**YOUR GOAL**
Would you please copy each line below that includes the string "computer"?

>>>>

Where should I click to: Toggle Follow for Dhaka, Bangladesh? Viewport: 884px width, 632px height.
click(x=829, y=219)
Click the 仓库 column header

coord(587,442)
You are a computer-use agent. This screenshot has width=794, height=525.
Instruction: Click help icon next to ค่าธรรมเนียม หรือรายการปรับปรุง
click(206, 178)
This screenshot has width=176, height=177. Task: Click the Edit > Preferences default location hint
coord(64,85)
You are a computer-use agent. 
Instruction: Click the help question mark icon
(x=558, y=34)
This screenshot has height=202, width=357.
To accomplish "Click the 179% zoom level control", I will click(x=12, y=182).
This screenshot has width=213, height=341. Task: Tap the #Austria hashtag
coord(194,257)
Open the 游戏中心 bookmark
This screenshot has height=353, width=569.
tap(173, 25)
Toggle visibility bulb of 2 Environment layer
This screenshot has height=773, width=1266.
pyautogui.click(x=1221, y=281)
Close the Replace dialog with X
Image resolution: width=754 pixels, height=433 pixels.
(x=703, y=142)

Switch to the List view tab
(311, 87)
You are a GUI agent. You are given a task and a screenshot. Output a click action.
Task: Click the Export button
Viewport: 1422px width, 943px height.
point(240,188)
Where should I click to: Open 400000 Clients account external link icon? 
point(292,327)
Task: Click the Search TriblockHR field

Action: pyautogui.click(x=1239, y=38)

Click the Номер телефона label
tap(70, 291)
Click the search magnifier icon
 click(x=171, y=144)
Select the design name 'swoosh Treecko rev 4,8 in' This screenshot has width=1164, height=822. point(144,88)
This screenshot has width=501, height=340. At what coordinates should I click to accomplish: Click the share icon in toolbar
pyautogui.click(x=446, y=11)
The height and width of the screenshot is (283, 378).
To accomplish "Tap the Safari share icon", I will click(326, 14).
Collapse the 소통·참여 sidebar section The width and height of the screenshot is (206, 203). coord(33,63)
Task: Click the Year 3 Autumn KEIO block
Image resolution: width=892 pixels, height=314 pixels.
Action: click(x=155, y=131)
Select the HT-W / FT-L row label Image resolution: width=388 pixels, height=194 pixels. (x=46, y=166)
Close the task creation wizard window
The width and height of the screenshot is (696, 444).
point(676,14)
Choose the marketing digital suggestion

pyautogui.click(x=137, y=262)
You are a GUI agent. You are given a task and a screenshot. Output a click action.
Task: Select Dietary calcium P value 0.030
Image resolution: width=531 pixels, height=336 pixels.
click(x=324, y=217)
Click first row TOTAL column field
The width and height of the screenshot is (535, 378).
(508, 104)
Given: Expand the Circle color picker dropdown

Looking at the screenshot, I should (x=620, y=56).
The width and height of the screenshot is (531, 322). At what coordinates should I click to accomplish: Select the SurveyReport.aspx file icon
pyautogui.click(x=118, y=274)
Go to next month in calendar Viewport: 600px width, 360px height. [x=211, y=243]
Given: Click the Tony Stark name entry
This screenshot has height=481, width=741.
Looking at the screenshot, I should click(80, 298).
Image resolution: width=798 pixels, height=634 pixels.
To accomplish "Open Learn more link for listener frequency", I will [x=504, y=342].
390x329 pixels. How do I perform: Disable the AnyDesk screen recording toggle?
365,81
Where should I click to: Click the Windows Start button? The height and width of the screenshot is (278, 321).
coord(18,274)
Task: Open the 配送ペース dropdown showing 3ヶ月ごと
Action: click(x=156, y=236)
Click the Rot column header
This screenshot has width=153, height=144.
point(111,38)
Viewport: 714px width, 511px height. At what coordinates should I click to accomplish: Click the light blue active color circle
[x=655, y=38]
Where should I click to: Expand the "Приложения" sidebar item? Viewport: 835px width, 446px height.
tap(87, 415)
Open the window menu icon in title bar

<<<<

**TASK SOLUTION**
You are a computer-use agent. This screenshot has width=794, height=525.
You are a computer-use agent. 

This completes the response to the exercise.